% A New Constructive Ordering of the Natural Numbers
% Aurey Hippa, An M. Rodriguez*
% September 3, 2025


## Abstract

A constructive total order on the natural numbers is introduced based on a hereditary exponent rank computed from the prime factorization of an integer and the prime factorizations of its exponents, recursively. Each number is assigned a finite rank measuring the minimal exponent-depth needed to build it from one by prime powers and finite products. Ordering first by rank and then by magnitude yields a computable, divisibility–compatible linear extension of the divisibility partial order. The rank grows on the scale of the iterated logarithm, which implies that almost all numbers occur very early in the order. Structural characterizations, bounds, and algorithms for evaluation and enumeration are provided.


## One-Sentence Summary

Order the natural numbers by the minimal hereditary depth of their exponent trees, then by size; this yields a computable, fine-grained, multiplicative–structural ordering with iterated-logarithm height.


## Keywords

natural numbers, constructive order, divisibility, prime exponents, iterated logarithm, enumeration


## Introduction

Standard numerical order organizes the natural numbers primarily by size, ignoring multiplicative structure. Many tasks in arithmetic and computation benefit from orderings that surface algebraic complexity—e.g., divisibility, smoothness, or exponentiation depth. A constructive scheme is presented that linearly orders the natural numbers by a **hereditary exponent rank**. The rank reflects how many exponent layers are required to assemble the number from one using prime powers and finite products. The resulting order is a linear extension of divisibility, computable, and admits quantitative control: the rank is bounded above and below by iterated logarithms of the number. This provides a principled, structure-aware alternative to size-first enumeration.


## Framework

### Basic definitions

Let $\mathbb N:=\{1,2,3,\dots\}$. Every $n\in\mathbb N$ has the canonical factorization
$$
n=\prod_{p} p^{\alpha_p},
$$
over primes $p$, where all but finitely many exponents $\alpha_p\in\mathbb N\cup\{0\}$ vanish.
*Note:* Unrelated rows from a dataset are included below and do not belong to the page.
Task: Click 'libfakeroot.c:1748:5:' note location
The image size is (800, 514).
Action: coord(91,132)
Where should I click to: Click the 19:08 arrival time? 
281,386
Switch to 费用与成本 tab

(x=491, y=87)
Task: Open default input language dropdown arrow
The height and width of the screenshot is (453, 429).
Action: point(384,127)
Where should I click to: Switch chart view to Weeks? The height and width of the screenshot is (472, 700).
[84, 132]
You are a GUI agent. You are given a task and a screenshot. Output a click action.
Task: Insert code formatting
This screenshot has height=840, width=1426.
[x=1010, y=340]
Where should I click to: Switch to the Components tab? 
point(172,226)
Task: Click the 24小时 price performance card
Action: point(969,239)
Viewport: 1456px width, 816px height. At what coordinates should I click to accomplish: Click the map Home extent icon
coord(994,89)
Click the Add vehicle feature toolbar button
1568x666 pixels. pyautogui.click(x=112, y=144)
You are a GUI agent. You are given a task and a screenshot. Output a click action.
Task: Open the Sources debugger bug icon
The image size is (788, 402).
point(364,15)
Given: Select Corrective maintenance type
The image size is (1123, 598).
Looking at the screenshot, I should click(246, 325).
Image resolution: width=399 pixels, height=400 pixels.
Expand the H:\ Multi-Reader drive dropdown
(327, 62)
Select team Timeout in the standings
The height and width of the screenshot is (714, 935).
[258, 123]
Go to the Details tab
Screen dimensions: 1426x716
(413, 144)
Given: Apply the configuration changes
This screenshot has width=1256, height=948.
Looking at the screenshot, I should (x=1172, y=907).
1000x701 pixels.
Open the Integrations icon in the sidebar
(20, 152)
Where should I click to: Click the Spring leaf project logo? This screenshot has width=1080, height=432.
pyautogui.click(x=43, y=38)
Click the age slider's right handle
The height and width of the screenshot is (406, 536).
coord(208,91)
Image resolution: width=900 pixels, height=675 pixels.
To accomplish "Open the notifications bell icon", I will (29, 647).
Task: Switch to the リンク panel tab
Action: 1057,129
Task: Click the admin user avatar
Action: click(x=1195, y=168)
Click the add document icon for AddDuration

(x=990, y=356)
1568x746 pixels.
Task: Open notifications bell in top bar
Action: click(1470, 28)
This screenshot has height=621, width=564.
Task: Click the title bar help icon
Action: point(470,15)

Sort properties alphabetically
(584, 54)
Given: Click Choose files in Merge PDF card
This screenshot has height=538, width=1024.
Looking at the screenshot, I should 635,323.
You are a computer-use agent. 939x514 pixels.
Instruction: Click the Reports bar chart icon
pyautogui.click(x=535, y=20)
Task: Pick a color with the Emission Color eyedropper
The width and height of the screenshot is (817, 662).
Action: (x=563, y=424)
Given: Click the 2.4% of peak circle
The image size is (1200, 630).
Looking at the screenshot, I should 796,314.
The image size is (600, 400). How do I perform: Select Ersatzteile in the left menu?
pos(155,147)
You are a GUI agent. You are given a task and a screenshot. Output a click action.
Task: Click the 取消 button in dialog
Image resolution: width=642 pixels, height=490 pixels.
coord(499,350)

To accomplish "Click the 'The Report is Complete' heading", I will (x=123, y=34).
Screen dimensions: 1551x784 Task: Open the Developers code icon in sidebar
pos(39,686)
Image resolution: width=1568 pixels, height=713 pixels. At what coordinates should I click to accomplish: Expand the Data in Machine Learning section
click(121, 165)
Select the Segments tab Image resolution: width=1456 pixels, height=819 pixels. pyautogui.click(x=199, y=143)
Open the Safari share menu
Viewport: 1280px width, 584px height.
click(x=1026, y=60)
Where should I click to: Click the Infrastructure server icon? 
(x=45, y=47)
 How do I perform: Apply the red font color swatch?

Define the **hereditary exponent rank** $r:\mathbb N\to\mathbb N$ recursively by
$$
r(1):=0,\qquad
r(n):=1+\max_{p\mid n} r(\alpha_p)\quad (n>1).
$$
Intuitively, $r(n)$ is one plus the maximal rank among the exponents appearing in the prime factorization of $n$; exponents themselves are ranked by the same rule.

For $t\in\mathbb N$, define the **rank layers**
$$
\mathcal L_t:=\{\,n\in\mathbb N:\ r(n)=t\,\},\qquad
\mathcal U_t:=\{\,n\in\mathbb N:\ r(n)\le t\,\}.
$$

### The constructive order

Define a total order $\prec$ on $\mathbb N$ by
$$
n\prec m\ \Longleftrightarrow\ \big( r(n)<r(m)\big)\ \text{ or }\ \big(r(n)=r(m)\ \text{ and }\ n<m\big).
$$
Thus numbers are listed first by increasing rank, and within each rank by increasing value.

This yields the sequence
$$
1\ (r=0),\quad
\text{all squarefree }n\ge 2\ (r=1),\quad
\text{then all }n\text{ with squarefree exponents }(r=2),\ \text{etc.}
$$


## Derivation

### Structural properties

1. **Partition and minimality.** The sets $\{\mathcal L_t\}_{t\ge0}$ form a partition of $\mathbb N$, with $\mathcal L_0=\{1\}$ and $\mathcal L_1$ the set of squarefree integers $\ge 2$.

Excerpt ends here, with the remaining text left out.